§ **Work required**: For each line of the data below that holds "screenshot", copy the line.

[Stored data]
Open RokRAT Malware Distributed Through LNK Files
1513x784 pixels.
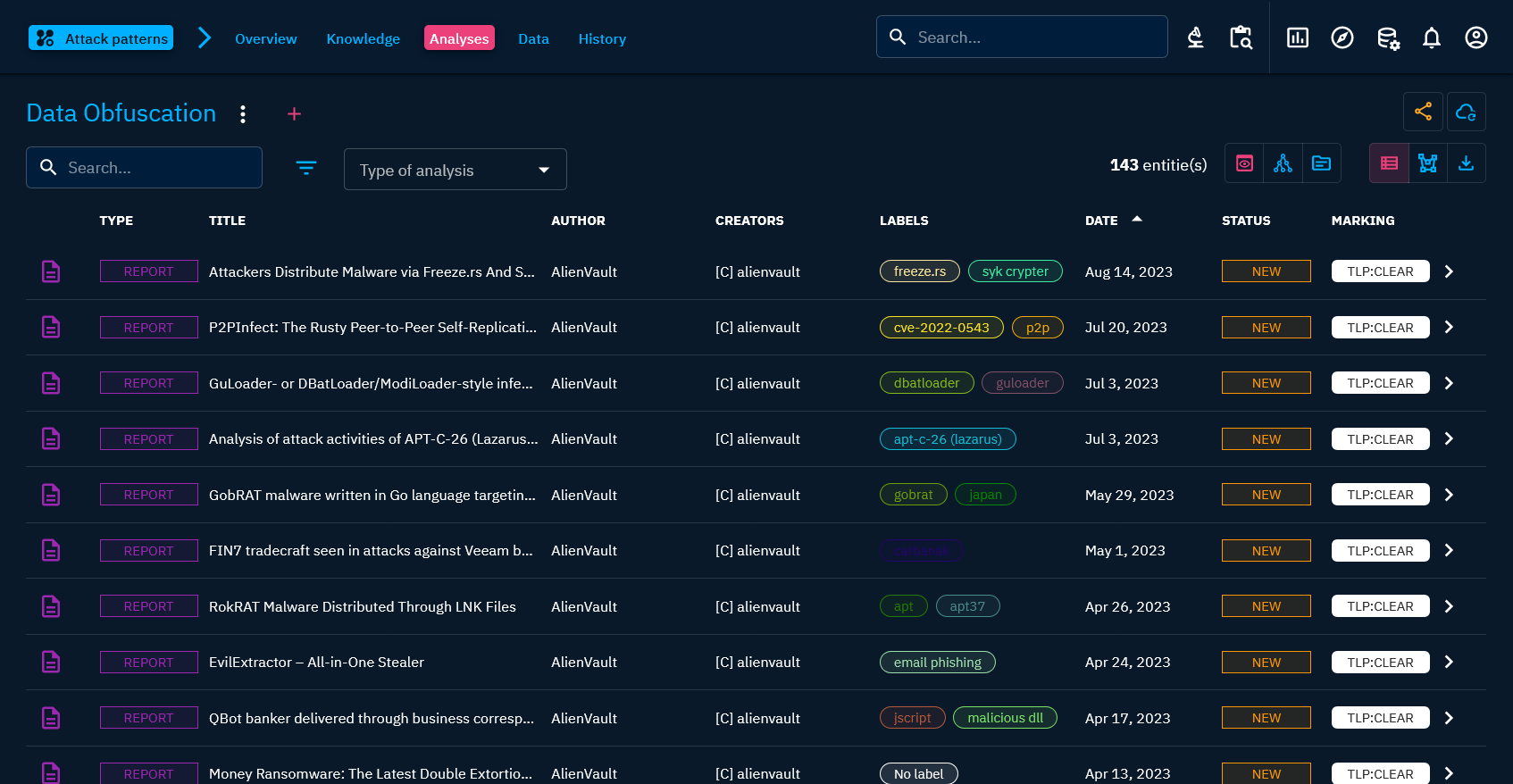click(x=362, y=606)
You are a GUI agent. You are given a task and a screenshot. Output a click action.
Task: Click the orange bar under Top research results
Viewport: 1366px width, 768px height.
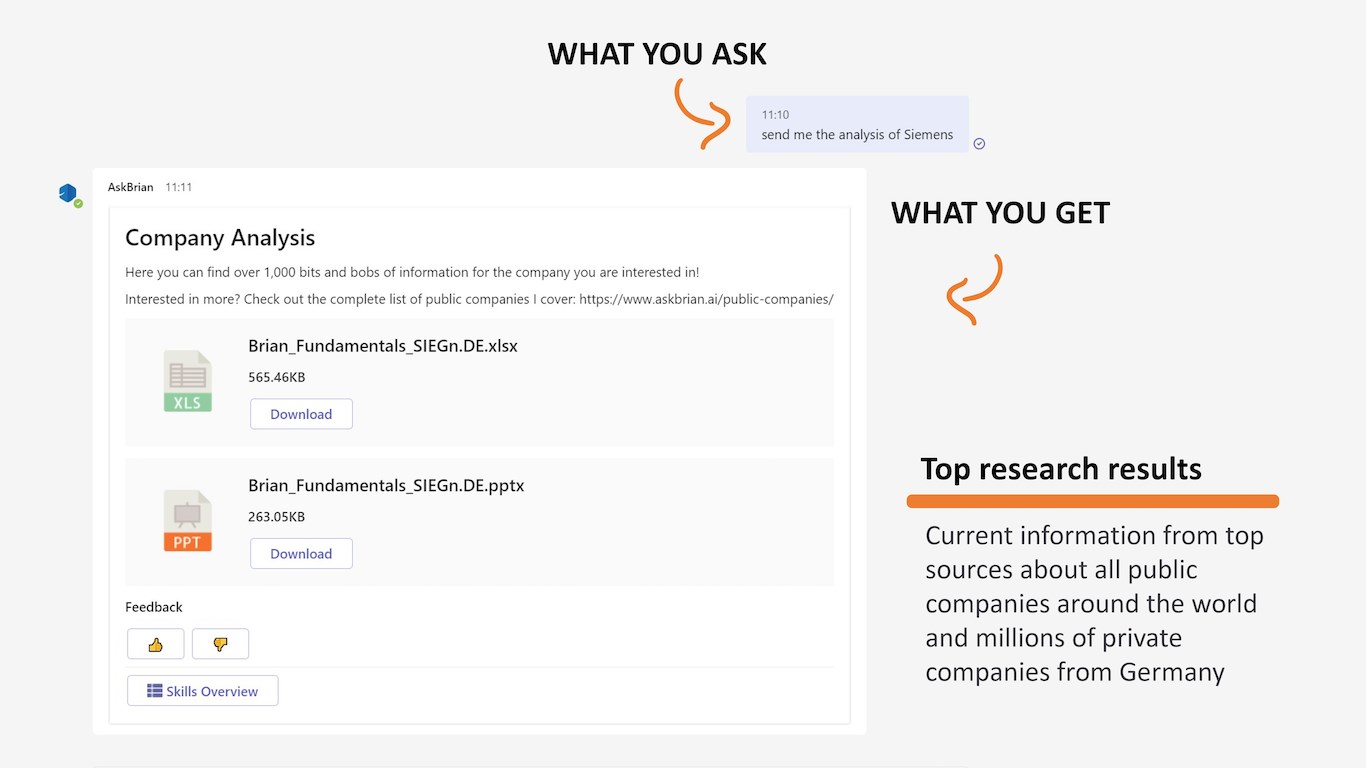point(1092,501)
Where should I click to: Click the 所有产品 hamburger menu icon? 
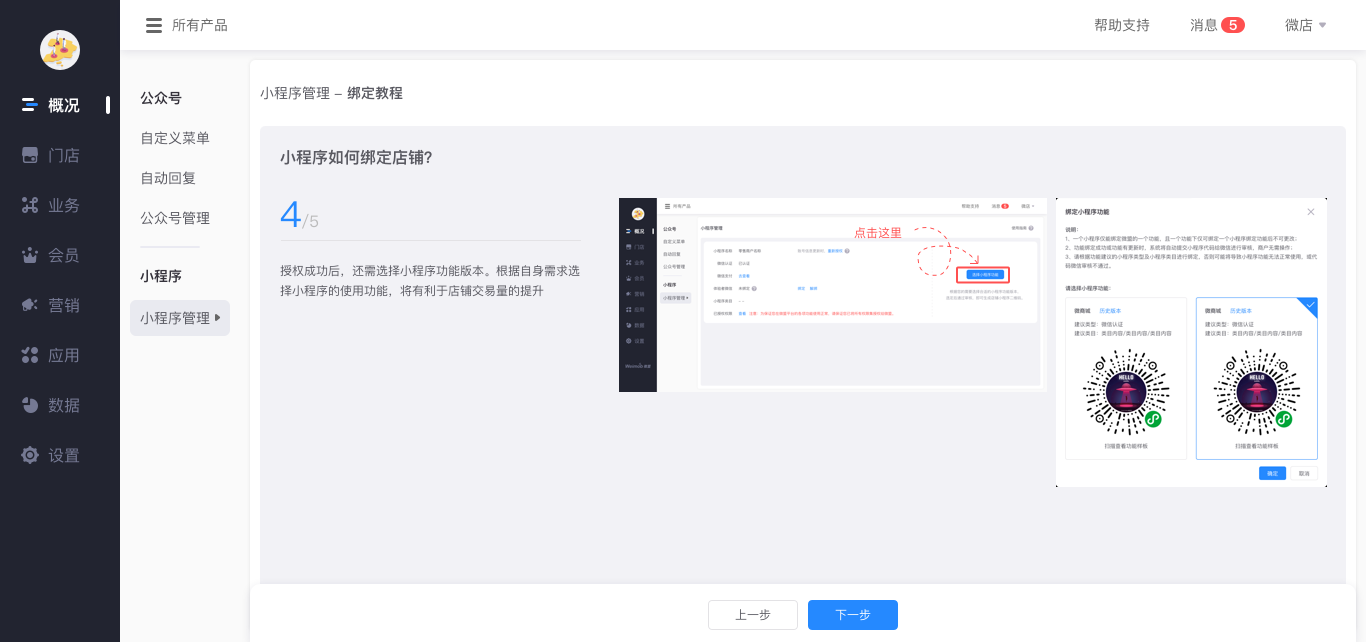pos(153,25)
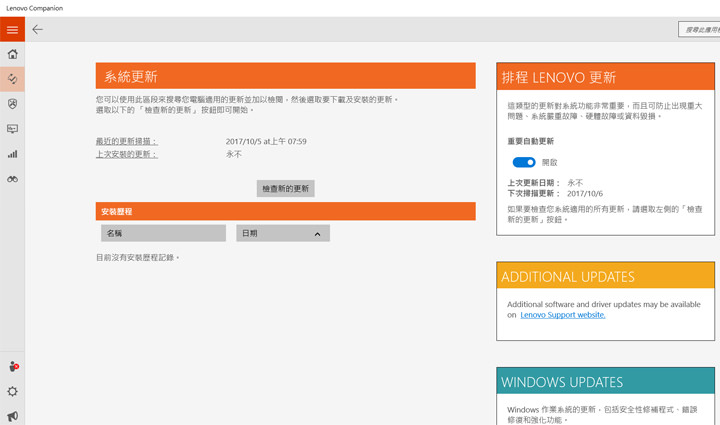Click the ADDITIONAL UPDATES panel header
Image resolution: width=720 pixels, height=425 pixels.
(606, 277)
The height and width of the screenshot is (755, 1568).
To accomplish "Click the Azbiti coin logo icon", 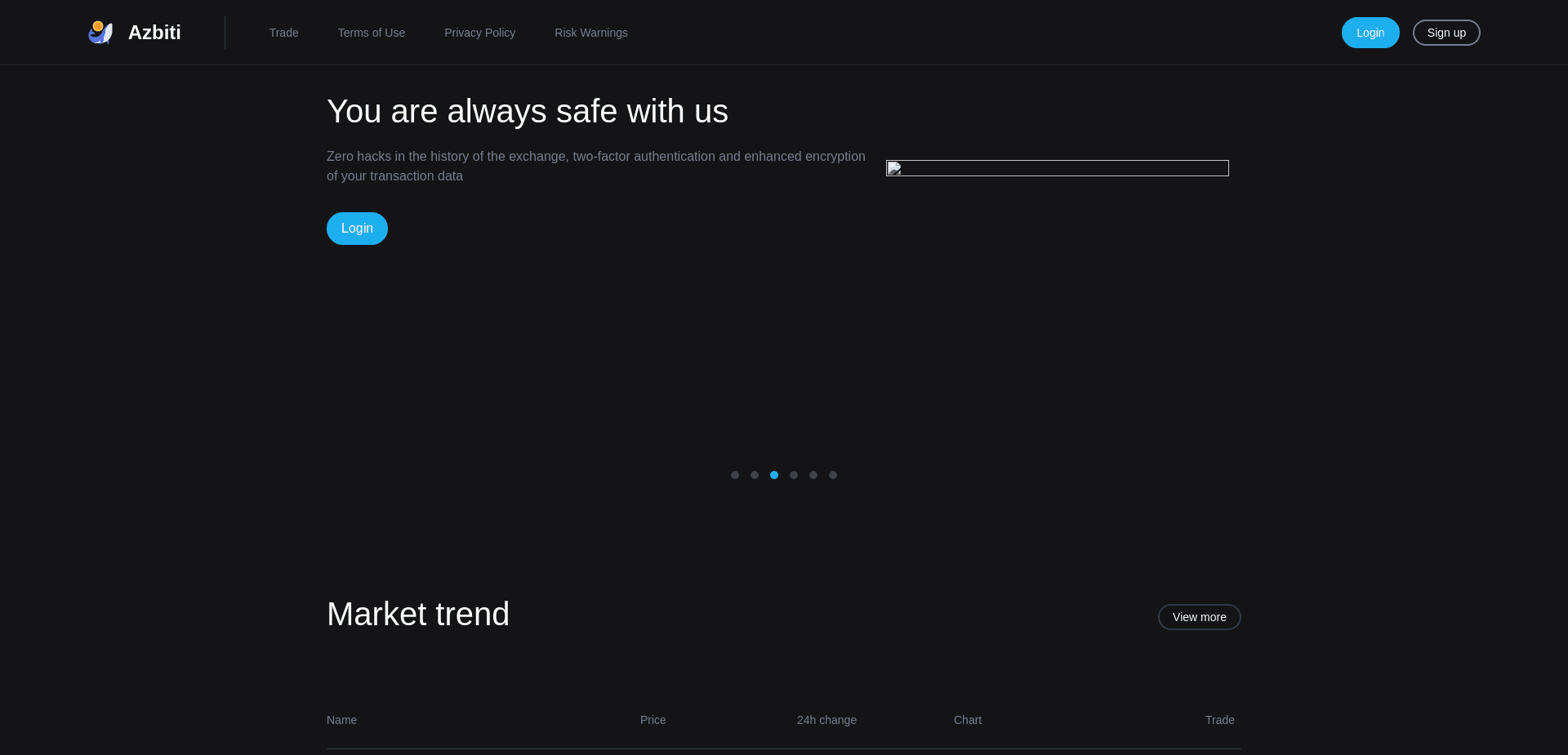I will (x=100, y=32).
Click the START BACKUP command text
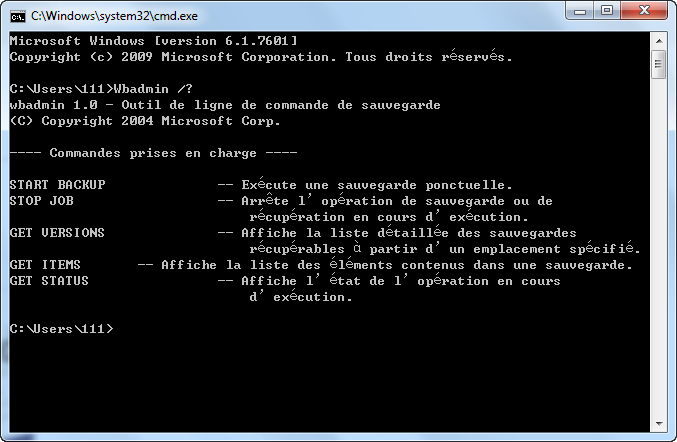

§ **Reply to the exercise**:
You are a GUI agent. You are given a task and a screenshot. Output a click action.
The height and width of the screenshot is (755, 1568).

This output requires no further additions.